The car ban, in place from 3pm to 6.30pm each day, was reintroduced in August.
English Market butcher Tom Durcan said businesses are suffering and City Council will have to do something.
“It sticks out like a sore thumb that town is quiet after 3pm each day. The problem was caused by the way the ban was brought in by City Council initially, cancelled, and then reintroduced.
“When the ban was lifted, things picked up a small bit, but the damage was done. City Council would have to do something absolutely outrageous to get people back into town, like give them free parking. The problem that was caused by the first car ban, to fix it would cost a fortune, but it will have to be fixed. I would prefer if they lifted the ban again,” he added.
Councillor Des Cahill (FG) has recently taken up work at the English Market and says the city centre is quiet most days after 3pm, because of the ban. He said Cork City Council will not lose out on the funding for Bus Connects, if it reverses the ban. The Government announced the €200m Bus Connects package last year to transform city bus services.
The initiative proposes new park-and-ride facilities, a network of ‘next generation’ bus corridors, and better use of low-emission vehicles, as well as the total redesign of the urban bus network to facilitate faster transport throughout the city and suburbs.
“I have been on the Cork City Centre CORE group (which includes Cork Chamber, Cork Business Association, gardaí, and Bus Éireann) and I have listened to all sides of the argument. I am now working down at the English Market, since early December, and I can see, first-hand, the issues,” said Mr Cahill. “I have spoken to Simon Coveney and asked him if the funding for Bus Connect was conditional with the car ban. He believes it is not.
“That is the primary reason why the ban is in place. From a logical point of view, it shouldn’t really have an impact on retail, because you can’t park on Patrick Street. However, the reality is, it is having an impact.

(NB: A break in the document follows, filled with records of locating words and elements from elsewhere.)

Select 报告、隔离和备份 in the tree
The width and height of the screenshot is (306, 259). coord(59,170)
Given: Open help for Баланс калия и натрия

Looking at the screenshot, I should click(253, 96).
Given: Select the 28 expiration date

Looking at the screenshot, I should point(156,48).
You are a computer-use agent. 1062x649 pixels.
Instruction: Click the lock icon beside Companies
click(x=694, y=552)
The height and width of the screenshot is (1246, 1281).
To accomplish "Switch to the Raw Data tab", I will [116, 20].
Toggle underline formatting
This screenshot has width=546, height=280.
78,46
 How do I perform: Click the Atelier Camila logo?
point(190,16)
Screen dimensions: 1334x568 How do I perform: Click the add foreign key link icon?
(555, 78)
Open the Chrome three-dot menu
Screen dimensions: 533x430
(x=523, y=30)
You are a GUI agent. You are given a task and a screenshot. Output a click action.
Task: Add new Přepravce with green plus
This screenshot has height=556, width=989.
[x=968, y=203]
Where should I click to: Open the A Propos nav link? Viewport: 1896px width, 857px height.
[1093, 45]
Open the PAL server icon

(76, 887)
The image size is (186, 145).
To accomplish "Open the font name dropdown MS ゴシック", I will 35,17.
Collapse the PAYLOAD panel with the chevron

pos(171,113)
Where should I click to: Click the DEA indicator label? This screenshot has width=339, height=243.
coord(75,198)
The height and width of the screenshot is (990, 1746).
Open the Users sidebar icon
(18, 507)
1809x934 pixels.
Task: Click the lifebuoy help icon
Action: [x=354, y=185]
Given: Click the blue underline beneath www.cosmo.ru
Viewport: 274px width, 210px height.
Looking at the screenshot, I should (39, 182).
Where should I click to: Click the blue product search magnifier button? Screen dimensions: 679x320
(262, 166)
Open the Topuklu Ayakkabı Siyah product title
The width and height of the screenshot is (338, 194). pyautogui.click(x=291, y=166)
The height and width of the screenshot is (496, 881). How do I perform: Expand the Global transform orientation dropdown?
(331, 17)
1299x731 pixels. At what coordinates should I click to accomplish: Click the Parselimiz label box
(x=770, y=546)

“From working in the city centre, I have seen the time patterns and I have talked to numerous traders. I propose they lift the ban. Bus Connects is a 10-year project and, until a significant amount of the bus lanes and works are done, I don’t see any value in persisting with the ban and I don’t believe the Government are going to hold back the funding, if we reverse it,” he added.
Councillor Tim Brosnan (FF) will bring a motion to Cork City Council tonight, asking for the Cork City Centre Movement Strategy to be suspended. Mr Cahill said he will propose an amendment to suspend just the car ban.